◆ Texte à lire
%%
Gush Shalom
Sang
et champagne
Uri Avnery
17 février 2008 Il
y a longtemps qu’il n’y avait pas eu une telle orgie de
jubilation et d’auto-satisfaction dans les médias israéliens
que cette semaine. Tous les reporters, tous les commentateurs,
tous les politicards, toutes les célébrités éphémères
interviewés à la télévision, à la radio et dans les journaux,
étaient rayonnants de fierté. Nous l’avons fait ! Nous
avons réussi ! Nous avons "liquidé" Imad
Mughniyeh !
CHACUN exalte la profession dans laquelle il excelle.
Si on demandait à une personne dans la rue de citer le domaine
dans lequel nous, Israéliens, excellons, sa réponse serait
probablement : le Hi-Tech. Et en effet, dans ce domaine, nous
sommes parvenus à des résultats impressionnants. Il semble
qu’il ne se passe pas un jour sans qu’une start-up
née dans un garage arrive à se vendre des centaines de millions.
Le petit Israël est une des principales puissances hi-tech du
monde.
Mais la profession dans laquelle Israël est non seulement le
plus fort, mais le Number One incontesté est
celle des liquidations.
Cela s’est confirmé une fois de plus cette semaine. Le verbe
hébreu "lekhassel" – liquider –
dans toutes ses formes grammaticales, domine actuellement le
discours public. Des professeurs reconnus débattent avec une
solennité académique sur quand "liquider" et
"qui". De vieux généraux discutent avec un zèle
professionnel les techniques de "liquidation", de ses règles
et de ses méthodes. Des politiciens habiles s’affrontent sur le
nombre et le statut des candidats à la "liquidation".
EFFECTIVEMENT, il y a longtemps qu’il n’y avait pas eu une
telle orgie de jubilation et d’autosatisfaction dans les médias
israéliens que cette semaine. Tous les reporters, tous les
commentateurs, tous les politicards, toutes les célébrités éphémères
interviewées à la télévision, à la radio et dans les
journaux, étaient rayonnants de fierté. Nous l’avons fait !
Nous avons réussi ! Nous avons "liquidé" Imad
Mughniyeh !
C’était un "terroriste". Et pas seulement un
terroriste, un maître terroriste ! Un archi-terroriste !
Le vrai roi des terroristes ! D’heure en heure sa stature
grandissait, atteignant des proportions gigantesques. Comparé à
lui, Osama Ben-Laden n’est qu’un débutant. La liste de ses
exploits augmente de reportage en reportage, de titre en titre.
%%
◆ Entrées
%%
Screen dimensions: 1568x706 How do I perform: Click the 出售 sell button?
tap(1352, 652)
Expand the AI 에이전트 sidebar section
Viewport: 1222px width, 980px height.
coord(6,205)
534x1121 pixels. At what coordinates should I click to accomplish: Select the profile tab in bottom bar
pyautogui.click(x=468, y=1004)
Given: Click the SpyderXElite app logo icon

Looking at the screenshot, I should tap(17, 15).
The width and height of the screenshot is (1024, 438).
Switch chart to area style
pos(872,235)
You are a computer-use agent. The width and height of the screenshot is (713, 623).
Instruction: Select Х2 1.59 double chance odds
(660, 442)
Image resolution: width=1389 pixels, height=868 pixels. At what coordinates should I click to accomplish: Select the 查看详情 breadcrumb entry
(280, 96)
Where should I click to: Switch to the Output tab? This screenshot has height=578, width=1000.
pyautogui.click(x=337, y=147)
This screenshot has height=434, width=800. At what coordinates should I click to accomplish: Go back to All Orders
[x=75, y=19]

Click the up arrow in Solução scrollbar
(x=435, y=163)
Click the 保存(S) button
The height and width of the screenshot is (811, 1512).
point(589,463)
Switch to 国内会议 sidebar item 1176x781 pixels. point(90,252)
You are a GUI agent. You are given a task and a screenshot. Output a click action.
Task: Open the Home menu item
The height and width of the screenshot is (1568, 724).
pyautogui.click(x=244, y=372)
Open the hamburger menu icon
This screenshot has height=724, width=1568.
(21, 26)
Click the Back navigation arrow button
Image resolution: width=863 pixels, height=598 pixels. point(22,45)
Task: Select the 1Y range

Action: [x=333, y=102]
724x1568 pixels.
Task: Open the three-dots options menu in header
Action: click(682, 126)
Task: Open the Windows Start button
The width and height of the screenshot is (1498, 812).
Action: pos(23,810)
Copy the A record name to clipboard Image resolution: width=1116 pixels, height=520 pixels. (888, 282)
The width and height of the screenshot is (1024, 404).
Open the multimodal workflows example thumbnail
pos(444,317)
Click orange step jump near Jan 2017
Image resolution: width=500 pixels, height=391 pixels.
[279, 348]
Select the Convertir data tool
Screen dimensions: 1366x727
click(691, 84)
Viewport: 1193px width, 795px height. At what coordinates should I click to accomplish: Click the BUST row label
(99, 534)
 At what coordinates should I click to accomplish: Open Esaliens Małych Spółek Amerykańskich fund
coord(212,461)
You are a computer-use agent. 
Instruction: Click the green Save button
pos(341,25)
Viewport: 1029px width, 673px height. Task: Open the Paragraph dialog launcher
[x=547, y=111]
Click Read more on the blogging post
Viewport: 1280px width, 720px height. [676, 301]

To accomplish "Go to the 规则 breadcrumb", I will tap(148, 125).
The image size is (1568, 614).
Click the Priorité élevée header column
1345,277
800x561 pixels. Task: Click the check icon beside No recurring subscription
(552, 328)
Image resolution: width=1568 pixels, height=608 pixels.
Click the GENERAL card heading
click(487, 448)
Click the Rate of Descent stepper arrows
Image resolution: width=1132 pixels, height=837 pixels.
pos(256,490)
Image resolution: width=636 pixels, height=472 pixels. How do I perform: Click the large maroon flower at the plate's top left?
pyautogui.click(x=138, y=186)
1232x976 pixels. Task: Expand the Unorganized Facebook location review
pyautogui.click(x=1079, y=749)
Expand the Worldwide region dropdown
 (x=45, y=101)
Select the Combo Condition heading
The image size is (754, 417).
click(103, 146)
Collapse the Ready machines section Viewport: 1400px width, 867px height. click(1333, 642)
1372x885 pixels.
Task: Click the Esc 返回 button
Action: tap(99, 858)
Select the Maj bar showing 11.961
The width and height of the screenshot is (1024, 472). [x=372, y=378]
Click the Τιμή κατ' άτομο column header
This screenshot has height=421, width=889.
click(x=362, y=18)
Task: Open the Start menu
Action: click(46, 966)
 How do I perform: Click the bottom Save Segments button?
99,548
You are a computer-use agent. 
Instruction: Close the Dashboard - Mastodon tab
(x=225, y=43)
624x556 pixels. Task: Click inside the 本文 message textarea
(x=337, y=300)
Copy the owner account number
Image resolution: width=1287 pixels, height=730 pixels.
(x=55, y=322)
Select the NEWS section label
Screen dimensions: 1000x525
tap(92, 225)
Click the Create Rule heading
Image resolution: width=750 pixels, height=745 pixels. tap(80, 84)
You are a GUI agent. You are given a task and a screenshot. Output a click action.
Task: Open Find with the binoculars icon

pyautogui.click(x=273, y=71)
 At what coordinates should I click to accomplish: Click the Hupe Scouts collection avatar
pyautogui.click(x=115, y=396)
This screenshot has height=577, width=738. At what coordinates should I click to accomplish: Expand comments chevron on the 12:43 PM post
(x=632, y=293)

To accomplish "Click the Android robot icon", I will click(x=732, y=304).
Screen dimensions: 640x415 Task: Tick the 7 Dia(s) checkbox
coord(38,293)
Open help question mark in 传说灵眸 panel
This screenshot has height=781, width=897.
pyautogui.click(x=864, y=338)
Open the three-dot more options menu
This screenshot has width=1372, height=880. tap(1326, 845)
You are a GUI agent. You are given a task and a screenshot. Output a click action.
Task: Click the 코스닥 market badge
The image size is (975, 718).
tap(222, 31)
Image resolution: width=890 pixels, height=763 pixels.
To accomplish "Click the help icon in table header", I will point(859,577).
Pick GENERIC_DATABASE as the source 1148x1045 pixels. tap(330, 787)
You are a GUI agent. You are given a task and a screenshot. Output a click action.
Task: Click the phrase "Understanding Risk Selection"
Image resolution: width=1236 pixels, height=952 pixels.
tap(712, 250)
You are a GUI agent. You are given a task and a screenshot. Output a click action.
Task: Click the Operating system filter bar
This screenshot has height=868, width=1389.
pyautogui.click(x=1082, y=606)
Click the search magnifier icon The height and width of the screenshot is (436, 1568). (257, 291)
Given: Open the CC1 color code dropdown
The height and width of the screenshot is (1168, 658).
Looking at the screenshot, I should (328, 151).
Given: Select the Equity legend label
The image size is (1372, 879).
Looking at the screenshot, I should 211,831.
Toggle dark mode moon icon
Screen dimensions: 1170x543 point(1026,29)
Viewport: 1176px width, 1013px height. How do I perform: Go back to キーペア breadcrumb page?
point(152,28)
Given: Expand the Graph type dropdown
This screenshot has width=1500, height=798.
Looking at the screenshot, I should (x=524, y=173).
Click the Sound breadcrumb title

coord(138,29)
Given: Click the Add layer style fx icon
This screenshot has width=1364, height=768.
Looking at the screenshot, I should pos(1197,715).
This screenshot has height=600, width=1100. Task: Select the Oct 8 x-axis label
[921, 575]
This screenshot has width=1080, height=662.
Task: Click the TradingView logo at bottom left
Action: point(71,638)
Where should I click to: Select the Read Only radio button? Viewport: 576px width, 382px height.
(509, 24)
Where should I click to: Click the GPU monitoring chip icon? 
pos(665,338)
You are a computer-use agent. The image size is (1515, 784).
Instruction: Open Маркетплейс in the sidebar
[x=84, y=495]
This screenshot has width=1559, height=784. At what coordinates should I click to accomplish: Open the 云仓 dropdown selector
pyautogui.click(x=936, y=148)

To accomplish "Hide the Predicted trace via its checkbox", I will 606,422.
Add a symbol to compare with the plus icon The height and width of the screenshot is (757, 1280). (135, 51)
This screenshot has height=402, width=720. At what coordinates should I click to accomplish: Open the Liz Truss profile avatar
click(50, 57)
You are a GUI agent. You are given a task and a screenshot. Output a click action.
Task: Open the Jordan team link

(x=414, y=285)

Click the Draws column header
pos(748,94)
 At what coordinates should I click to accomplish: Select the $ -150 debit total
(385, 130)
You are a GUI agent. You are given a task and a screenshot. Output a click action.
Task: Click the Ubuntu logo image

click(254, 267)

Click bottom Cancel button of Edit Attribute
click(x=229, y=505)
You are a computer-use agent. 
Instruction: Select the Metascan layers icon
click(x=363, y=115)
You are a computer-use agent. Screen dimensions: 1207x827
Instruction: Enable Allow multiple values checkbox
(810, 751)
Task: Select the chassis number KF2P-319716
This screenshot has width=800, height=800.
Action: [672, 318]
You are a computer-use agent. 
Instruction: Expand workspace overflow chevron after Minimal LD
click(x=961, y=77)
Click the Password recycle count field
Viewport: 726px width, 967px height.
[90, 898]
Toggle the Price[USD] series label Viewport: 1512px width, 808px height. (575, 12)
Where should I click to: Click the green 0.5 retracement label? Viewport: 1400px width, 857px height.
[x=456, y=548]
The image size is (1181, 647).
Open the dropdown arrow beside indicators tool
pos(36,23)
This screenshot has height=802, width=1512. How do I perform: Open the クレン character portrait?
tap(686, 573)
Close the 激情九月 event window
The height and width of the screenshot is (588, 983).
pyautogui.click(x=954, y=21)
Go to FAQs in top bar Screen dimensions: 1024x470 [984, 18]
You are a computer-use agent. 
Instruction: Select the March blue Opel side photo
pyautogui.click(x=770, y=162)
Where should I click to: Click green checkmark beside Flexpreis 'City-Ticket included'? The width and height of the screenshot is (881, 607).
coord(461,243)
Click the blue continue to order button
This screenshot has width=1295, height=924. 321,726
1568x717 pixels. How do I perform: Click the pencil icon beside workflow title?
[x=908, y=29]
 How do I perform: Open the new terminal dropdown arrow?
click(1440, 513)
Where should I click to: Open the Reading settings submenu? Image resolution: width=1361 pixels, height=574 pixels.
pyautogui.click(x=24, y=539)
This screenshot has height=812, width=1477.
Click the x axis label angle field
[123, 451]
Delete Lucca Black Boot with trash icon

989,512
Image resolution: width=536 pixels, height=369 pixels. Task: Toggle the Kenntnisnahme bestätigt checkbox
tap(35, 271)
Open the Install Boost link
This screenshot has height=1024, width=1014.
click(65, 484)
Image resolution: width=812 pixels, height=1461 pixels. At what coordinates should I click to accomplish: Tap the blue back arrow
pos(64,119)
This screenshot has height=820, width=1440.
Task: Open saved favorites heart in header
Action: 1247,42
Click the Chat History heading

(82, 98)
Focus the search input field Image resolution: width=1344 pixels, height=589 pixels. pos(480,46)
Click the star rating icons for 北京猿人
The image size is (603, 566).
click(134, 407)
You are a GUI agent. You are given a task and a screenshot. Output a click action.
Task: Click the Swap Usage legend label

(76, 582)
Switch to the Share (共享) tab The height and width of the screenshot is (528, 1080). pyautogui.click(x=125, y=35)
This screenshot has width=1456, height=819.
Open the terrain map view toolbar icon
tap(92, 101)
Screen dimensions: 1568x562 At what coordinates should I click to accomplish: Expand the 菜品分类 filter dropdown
%%
◆ Travail demandé
a) D'après le texte sur la liquidation d'Imad Mughniyeh, quel verbe hébreu domine actuellement le discours public ?
b) Prolongez le texte sur la liquidation d'Imad Mughniyeh à partir de sa dernière phrase.
Le matériel qui précède n'est d'aucune utilité pour ce travail.

◆ Réponses attendues
a) Le verbe « lekhassel », c'est-à-dire « liquider ».

b)
Il n’y a pas et il n’y a jamais eu quelqu’un comme lui.
Pendant des années il est resté caché. Mais nos bons gars –
beaucoup, beaucoup de bons gars – ne l’ont pas oublié un seul
instant. Ils ont travaillé jour et nuit, des semaines et des
mois, des années et des décennies, pour suivre sa trace. Ils
"le connaissaient mieux que ses amis, mieux qu’il ne se
connaissait lui-même" (citation littérale d’un
commentateur respecté de Haaretz, jubilant
comme tous ses collègues).
Certes, un commentateur occidental rabat-joie a prétendu sur
Al-Jazira que Mughniyeh avait disparu de la scène parce qu’il
avait cessé d’être important, que ses grands jours en tant que
terroriste remontaient aux années 80 et 90, quand il avait détourné
un avion et détruit le quartier général de la Marine à
Beyrouth et des institutions israéliennes à l’étranger.
Depuis que le Hezbollah est devenu un Etat dans l’Etat, avec une
sorte d’armée régulière, il avait – selon cette version –
survécu à son utilité.
Mais peu importe. Mughniyeh-la-personne a disparu, et
Mughniyeh-la-légende a pris sa place, celle d’un terroriste
mythologique d’envergure mondiale, qui a longtemps été considéré
comme "un fils de la mort" (c’est-à-dire une personne
qui doit être tuée) comme l’a déclaré à la télévision un
autre général hors d’usage. Sa "liquidation" a été
événement énorme, presque surnaturel, beaucoup plus important
que la deuxième guerre du Liban, dans laquelle nous n’avons pas
vraiment réussi. La "liquidation" équivaut au moins au
glorieux exploit d’Entebbe et peut être le dépasse.
Certes, le Livre Saint nous enjoint : "Quand ton
ennemi tombe, ne te réjouis pas, et quand il s’effondre, que
ton cœur n’exulte pas/ De peur que le Seigneur ne le voie et
que cela ne lui déplaise." (Proverbes XXIV,17) Mais ce n’était
pas n’importe quel ennemi, c’était un super-super-ennemi, et
donc le Seigneur nous excusera certainement de danser de joie, à
longueur de débats télévisés, d’éditions de journaux, de
discours... tant que nous n’allons pas jusqu’à distribuer des
friandises dans la rue – même si le gouvernement israélien
conteste mollement que ce soit nous qui ayons "liquidé"
l’homme.
COMME PAR HASARD, la "liquidation" a eu lieu quelques
jours seulement après que j’ai écrit un article sur
l’incapacité des puissances occupantes à comprendre la logique
interne des organisations de résistance. La
"liquidation" de Muniyeh en est un exemple éclatant.
(Bien sûr, Israël a cessé son occupation du Sud-Liban il y a
quelques années, mais les rapports entre les parties sont restés
les mêmes.)
Aux yeux du leadership israélien, la "liquidation" a
été un énorme succès. Nous avons "coupé la tête du
serpent" (autre titre du Haaretz). Nous
avons infligé un immense dommage au Hezbollah, un dommage irréparable.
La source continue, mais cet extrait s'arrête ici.